LA Film Fest Review: The Babushkas of Chernobyl, by David Bax
Not only is The Babushkas of Chernobyl a great title for a film, it’s one that will never be accused of false advertising. The subjects of Anne Bogart and Holly Morris’ documentary are every bit the classic ideal of the babushka, tough but sweet old ladies who are as colorful in their character as the multi-hued scarfs they wrap around their heads. And they do indeed live in the almost completely uninhabited are outside the Chernobyl nuclear power plant, where a reactor disaster took place 29 years ago.
In the days after the reactor exploded, everyone in a 30 kilometer radius was evacuated and told they could never return. It wasn’t long, though, before some people – mostly women and mostly of older generations – snuck back in to resume residence in the place they’d called home long before the power plant was even there. The Ukrainian government tolerates and even aids their technically illegal presence because, as one scientist admits, “old age will kill them before the radiation will.” Now they are in their 80s and 90s and very few of them are left – fewer than 100 in the entire Exclusion Zone.

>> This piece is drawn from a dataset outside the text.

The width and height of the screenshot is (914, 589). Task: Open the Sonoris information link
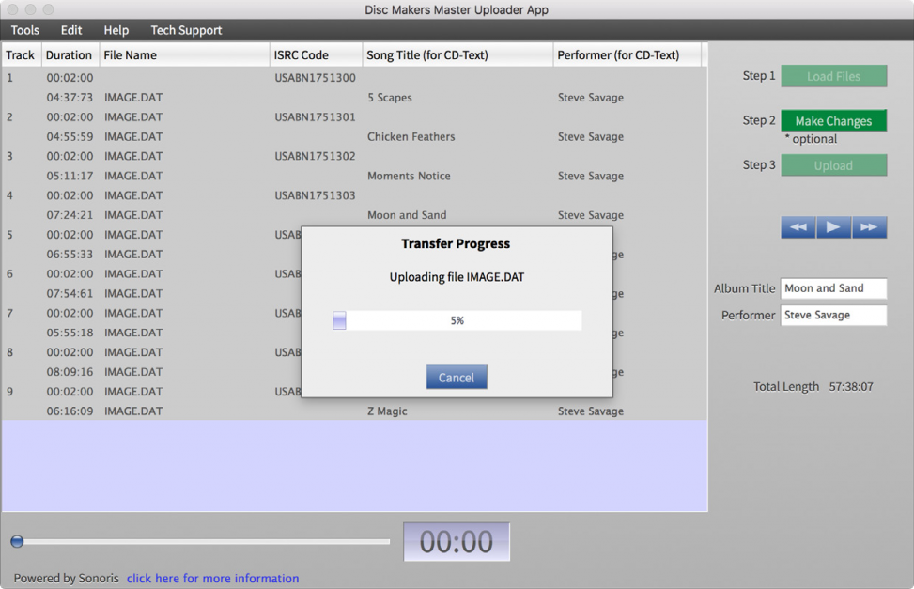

It’s easy to see why these women have survived so long. Down to the person, they are tough as nails. They fend for themselves, fishing the radiated waters, farming the radiated soil (one of them cheerfully gives a tour of her large garden, then shuts the gate and says, “Stay out!”) and they love vodka (“Goodbye brains! See you tomorrow!” goes one toast).
As far as why they returned, it would be simply and not entirely incorrect to say that they were just too stubborn to change their way of life. The reasoning runs deeper and more fundamental than that. These women knew the risks and returned because they made a decision that the quality of their life would be more important to them than the quantity of it. Now, all these years later, they’ve had both. They remain, like living museum exhibits, vestiges of a dying way of life. Were you to ask the babushkas, though, whether they returned for themselves or for their history, I doubt they’d recognize the difference.
So these women remain and remind Ukraine of its past. Most ignore them. Some work to care for them, delivering pension checks and arranging doctor’s visits. To another, younger, portion of the Ukrainian populace, though, Chernobyl has taken on a different meaning. Young men (exclusively men as far as we see in the film), calling themselves “Stalkers,” after a popular video game, sneak into the exclusion zone to revel in its decrepit beauty. One of them calls the ghost town of Pripyat a “post-apocalyptic romance.” To them, the past is something other than reality. It’s a story or a legend. To the babushkas, it’s as vibrant and immediate as the rising sun. The Babushkas of Chernobyl beautifully and nobly captures the moment in time that these two worlds overlap.